● **Reading text**:
The fireside is peculiarly
a British institution, as the people of this country are peculiarly a
home-loving and domestic people. When our countrymen travel abroad, they
uniformly miss the cheerful fireside of their English home, and feel that
the stove, however efficient as a heating apparatus, is a sorry substitue
for the enlivening blaze of a coal-fire, even with the occasional drawback
of a smoky chimney. To an Englishman, the fireside is the emblem of home
comfort. As for our French neighbours, having neither fireside nor home
habits, there is no equivalent term in their language to the English word
comfort. Cowper was the poet of domestic life, and there is nothing finer
in our literature than his tribute to fireside happiness, at the opening
of the "Winter Evening" in "The Task;" and the most charming thing about
it is the homeliness and truthfulness of the picture, which belongs
exclusively to no grade of society, but may, in its essential element, be
realised every winter night in the year, in every well-conditioned
workman's family in the land. Thomas Campbell expressed his admiration for
Cowper's verses in words which render it unnecessary to quote them here,
since the reader can find no stronger inducement to turn up "The Task,"

● **Written tasks**:
A. Please list every person and every literary work named in the fireside passage above.
B. According to the fireside passage, why does the French language have no equivalent to the English word "comfort"?

● **Dataset excerpt**:
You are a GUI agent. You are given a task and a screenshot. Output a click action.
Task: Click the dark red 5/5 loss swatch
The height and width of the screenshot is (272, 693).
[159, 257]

● **Results for each task**:
A. Cowper, Thomas Campbell, "Winter Evening", "The Task"

B. The French have neither fireside nor home habits, so their language has no term that matches the English word "comfort."